The Queen's Lodge, Windsor, in 1876 by Henrietta Ward (1832-1924). c.1872 (exhibited 1873). Oil on canvas. H 118 x W 133.3 cm. Accession number WAG 2960; gift from George Audley, 1925. Kindly made available via Art UK on the Attribution-NonCommercial 4.0 International licence (CC BY-NC 4.0). Image download, text and formatting by Jacqueline Banerjee, with an additional note by Pamela Gerrish Nunn. [Click on the image to enlarge it.]

Ward explains in her Reminiscences (adding an incorrect extra "e" to the name "Delany"):

This latter work was suggested to me by The Letters and Correspondence of Mrs. Delaney, edited by Lady Llanover. It simply depicted a visit paid by Mrs. Delaney to the King and Queen in the retirement of their family circle. The persons present are the King and Queen, Princess Sophia, the Princesses Mary and Ameha, and Mrs. Delaney, who speaks of Her Majesty as "graceful and genteel" and possessing so much "sweetness of manner" that she at once felt perfectly at ease in her presence. This Mrs. Delaney is in conversation with the Queen, the Princesses are all occupied, and the King is on his hands and knees playdng with the Princess Amelia.
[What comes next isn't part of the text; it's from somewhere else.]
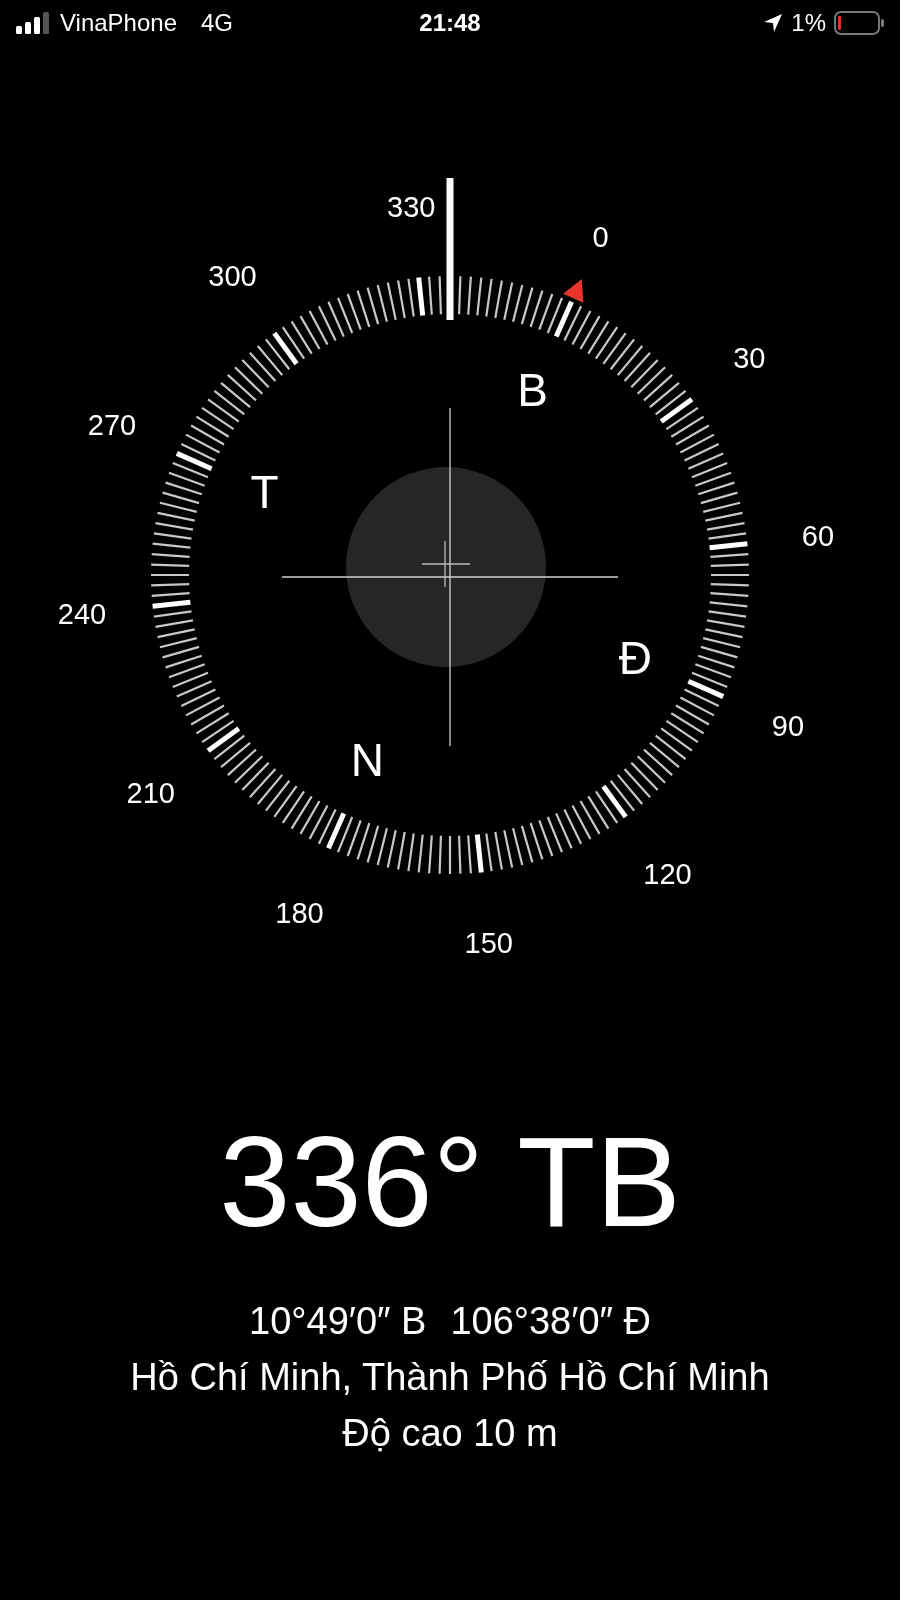 This screenshot has width=900, height=1600. Describe the element at coordinates (788, 726) in the screenshot. I see `dial-degree-label: 90` at that location.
My critics one and all told me I gave a truthful representation of the everyday life of George III, his Queen and family circle. My readers will, I trust, pardon my adding that the Art Journal, in concluding a lengthy and laudatory review, said, "As a representation of Royal social life, this picture is the most perfect essay we remember to have seen." [167-68]

Additional note by Pamela Gerrish Nunn

This conversation piece was shown at the Academy of 1872, glossed with quotations from the memoirs of Mrs Delany, amateur artist, bluestocking and friend of the royal family. One of the artist’s more elaborate compositions, it includes Mrs Delany herself and the Queen talking together at right as in the left foreground King George plays with Amelia, one of the five princesses, the rest of whom are grouped around a table with a presumed governess or lady-in-waiting.

While the artist was dogged by invidious comparison with her husband’s work, often motivated by sexist prejudice, this work does reveal how tempting such a mode of appraisal could be: it evokes very strongly E.M. Ward’s much earlier Royal Family of France in the Prison of the Temple (1851), not only in its sympathies but in its compositional elements and overall arrangement. Although Ward was understandably reluctant to reveal details of the tuition she received from her husband in her novice years, it is not inconceivable that she learnt at that point from copying his works, and that this could well have been one of her early models.

Bibliography

Morris, Edward. Victorian and Edwardian Paintings in the Walker Art Gallery. Liverpool: Walker Art Gallery, 1996.

Ward, Henrietta. Mrs E.M. Ward’s Reminiscences. Ed. E, O’Donnell.London: Pitman 1911. Internet Archive. Contributed by Cornell University Library. Web. 11 March 2022.